Any competent doctor should be able to do one, regardless of their area of specialty, right? Also, the examining physician is not tasked with trying to sleuth anything out. He or she is simply providing a recent snapshot of a claimant's condition. Which goes to the heart of why consultative exams are scheduled in the first place. Usually, it is simply because the claimant's medical records do not contain recent documentation (meaning within the last 90 days). Recent documentation is required for social security to determine that the claimant is currently disabled and, thus, award, benefits.
Even if the social security administration came to the conclusion that it would be better to send all claimants to doctors practicing in specialized areas for consultative exams, how would this be afforded? There's no doubt that you'd have to pay more to get specialists to perform such exams. As it is now, DDS agencies are constantly recruiting new physicians to perform consultative exams because other physicians are continually dropping out of the program. Why? Low rates of reimbursement for performing exams AND the fact that social security claimants often fail to go to their scheduled appointments. If you think about it, you're only going to get doctors who aren't too busy, or who need the revenue. That's not going to include specialists.
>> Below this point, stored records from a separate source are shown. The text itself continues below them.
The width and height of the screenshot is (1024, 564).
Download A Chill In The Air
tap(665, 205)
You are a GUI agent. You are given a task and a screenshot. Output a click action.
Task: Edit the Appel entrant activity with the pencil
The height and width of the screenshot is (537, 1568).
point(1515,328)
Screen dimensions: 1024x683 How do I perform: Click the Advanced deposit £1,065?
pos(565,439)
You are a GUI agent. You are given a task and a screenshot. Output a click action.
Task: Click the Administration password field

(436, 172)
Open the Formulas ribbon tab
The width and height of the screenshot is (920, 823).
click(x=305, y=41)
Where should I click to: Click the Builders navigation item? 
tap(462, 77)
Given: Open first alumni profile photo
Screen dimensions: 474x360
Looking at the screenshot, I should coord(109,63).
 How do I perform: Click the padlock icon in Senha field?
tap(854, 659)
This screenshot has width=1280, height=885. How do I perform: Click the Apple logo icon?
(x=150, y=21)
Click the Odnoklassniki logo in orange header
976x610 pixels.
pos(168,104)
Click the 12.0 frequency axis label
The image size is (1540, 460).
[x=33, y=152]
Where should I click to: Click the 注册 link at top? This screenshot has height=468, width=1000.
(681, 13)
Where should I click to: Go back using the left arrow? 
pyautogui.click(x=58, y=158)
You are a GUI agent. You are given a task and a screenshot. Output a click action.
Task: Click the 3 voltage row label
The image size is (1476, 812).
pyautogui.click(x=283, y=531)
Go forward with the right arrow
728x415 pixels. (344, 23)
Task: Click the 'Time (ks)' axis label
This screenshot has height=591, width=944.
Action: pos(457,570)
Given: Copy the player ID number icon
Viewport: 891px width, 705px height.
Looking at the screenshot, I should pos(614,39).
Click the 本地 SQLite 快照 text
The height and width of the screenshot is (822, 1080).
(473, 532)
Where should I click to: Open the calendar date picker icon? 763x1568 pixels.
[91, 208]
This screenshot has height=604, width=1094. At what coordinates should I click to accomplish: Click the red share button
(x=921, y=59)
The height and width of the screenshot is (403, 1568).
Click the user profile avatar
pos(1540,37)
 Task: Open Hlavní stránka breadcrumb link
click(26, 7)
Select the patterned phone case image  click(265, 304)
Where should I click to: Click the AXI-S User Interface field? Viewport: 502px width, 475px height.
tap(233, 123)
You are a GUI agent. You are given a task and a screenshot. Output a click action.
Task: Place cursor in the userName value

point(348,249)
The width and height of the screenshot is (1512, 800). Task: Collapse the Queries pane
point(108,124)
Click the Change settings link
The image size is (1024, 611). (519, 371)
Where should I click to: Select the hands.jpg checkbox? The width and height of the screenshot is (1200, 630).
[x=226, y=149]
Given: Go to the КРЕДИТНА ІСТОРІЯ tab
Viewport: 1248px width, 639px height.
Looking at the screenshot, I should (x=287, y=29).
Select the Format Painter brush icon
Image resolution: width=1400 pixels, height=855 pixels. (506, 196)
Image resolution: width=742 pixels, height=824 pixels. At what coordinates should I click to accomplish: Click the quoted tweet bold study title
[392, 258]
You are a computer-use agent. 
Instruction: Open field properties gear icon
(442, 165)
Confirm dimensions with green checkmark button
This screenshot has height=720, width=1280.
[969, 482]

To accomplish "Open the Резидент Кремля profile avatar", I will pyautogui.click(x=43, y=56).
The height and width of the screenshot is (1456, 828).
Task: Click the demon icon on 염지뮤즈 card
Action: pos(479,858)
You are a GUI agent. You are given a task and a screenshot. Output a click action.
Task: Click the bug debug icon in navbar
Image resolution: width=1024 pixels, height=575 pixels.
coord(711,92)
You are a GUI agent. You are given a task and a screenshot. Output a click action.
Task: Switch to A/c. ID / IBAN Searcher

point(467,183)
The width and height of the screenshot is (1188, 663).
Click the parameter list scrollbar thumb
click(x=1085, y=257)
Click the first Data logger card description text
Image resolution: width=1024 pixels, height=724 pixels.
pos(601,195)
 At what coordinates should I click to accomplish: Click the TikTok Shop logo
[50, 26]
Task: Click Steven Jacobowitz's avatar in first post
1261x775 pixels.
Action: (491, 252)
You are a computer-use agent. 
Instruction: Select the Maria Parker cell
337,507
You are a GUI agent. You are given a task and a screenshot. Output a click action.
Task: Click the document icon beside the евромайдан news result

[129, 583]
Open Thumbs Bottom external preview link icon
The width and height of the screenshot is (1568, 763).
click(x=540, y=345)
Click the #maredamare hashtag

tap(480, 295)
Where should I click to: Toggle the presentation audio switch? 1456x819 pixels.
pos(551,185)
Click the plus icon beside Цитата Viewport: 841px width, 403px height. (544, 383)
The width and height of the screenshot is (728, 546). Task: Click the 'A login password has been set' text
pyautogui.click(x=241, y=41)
On the subject of funding, the DDS agencies across the country seem to rely on federal funding, even down to the salaries of examiners, who are state employees. It doesn't seem conceivable that the federal SSA budget, which depends on Congressional approval, would expand to facilitate this--after all, right now the forced position of SSA is that they will only replace one out of every three social security field office workers that are lost to attrition or retirement.